Regarding this limitation of the Neurovista device, the work of designing a more sophisticated algorithm for the prediction of seizures was discussed by Brian Litt, MD, of the Penn Epilepsy Center and the Center for Neuroengineering and Therapeutics at the University of Pennsylvania.
Litt and colleagues, in an initiative funded by the National Institutes of Health (NIH), used the novel method of conducting an online competition to predict the onset of epileptic seizures using sophisticated computer algorithms applied to a large set of human and animal electroencephalogram (EEG) data. By sharing information using an online portal at IEEG.org, and competing in a prize-driven massive, worldwide effort, the AES has stimulated innovation in the area of seizure prediction.

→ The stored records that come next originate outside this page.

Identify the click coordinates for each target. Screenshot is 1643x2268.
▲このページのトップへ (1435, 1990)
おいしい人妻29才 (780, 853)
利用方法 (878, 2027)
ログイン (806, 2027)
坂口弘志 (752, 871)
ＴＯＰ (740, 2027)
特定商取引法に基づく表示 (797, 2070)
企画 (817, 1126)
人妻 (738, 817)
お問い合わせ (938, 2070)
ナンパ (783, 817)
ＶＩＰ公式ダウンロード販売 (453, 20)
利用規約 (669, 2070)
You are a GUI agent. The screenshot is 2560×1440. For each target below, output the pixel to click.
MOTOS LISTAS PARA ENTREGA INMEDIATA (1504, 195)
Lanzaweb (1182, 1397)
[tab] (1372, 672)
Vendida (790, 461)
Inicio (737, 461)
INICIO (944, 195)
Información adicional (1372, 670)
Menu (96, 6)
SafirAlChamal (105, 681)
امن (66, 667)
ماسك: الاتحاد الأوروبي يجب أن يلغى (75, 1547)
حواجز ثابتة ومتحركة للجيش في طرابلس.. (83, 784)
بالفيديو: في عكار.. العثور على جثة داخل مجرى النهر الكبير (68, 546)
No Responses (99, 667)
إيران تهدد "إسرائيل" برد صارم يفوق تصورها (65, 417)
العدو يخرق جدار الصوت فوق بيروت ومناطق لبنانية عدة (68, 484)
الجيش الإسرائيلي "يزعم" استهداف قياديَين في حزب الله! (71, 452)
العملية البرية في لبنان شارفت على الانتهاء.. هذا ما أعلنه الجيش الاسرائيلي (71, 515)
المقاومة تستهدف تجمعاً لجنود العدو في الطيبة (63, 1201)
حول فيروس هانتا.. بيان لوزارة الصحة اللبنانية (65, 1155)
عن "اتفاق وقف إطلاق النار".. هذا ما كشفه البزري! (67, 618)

Monitoring the risk for seizures is limited by the enormous complexity of the brain. To monitor all brain activity, according to Litt, would require “750-thousand FiOS cables coming out of your head.” In the face of this complexity, the NIH’s BRAIN initiative is requesting studies evaluating clinically relevant linkages between behavior and recordings at the cellular level.
Given the large amount of data that can be collected from the brain, it is important to share data between investigators. Until the founding of IEEG.org, researchers did not have a place to share EEG data and algorithms to enable improvements in the forecasting of seizures. The IEEG.org website, for the first time, enables researchers to share data throughout the world. To date, 618 active users have registered with the website, and those researchers have made approximately 1300 datasets available.
Building on the concept of data sharing, competitive research by 504 teams from over 30 countries entered the prediction contest, and teams analyzed data collected from animal recordings (6 dogs with epilepsy over the course of 18 months) and human recordings from various research centers to create computer algorithms that predict when seizures would occur and detect EEG patterns indicating seizure activity.
Ultimately, the contest led to a 97% detection accuracy for seizures (as measured by the area under the receiver operating characteristic curve, indicating sensitivity and specificity), which was won by Michael Hills of Melbourne, Australia, and an 84% accuracy in seizures prediction, which was won by a collaboration of epilepsy researchers, programmers, and machine learning experts in Australia and California.
The use of prizes to drive innovation dramatically cuts down on the cost of research. An NIH and EU collaboration, with $40 million over 15 years, attempted to develop a seizure prediction algorithm, and achieved better-than-random results. In the challenge described here, in 3 months, with a $25,000 prize, researchers achieved 84% predictive accuracy and 97% detection accuracy. Further evaluation will reveal whether these new algorithms are clinically valid and useful, but this project demonstrates the principle of using big data and competitions to drive innovation in medical science.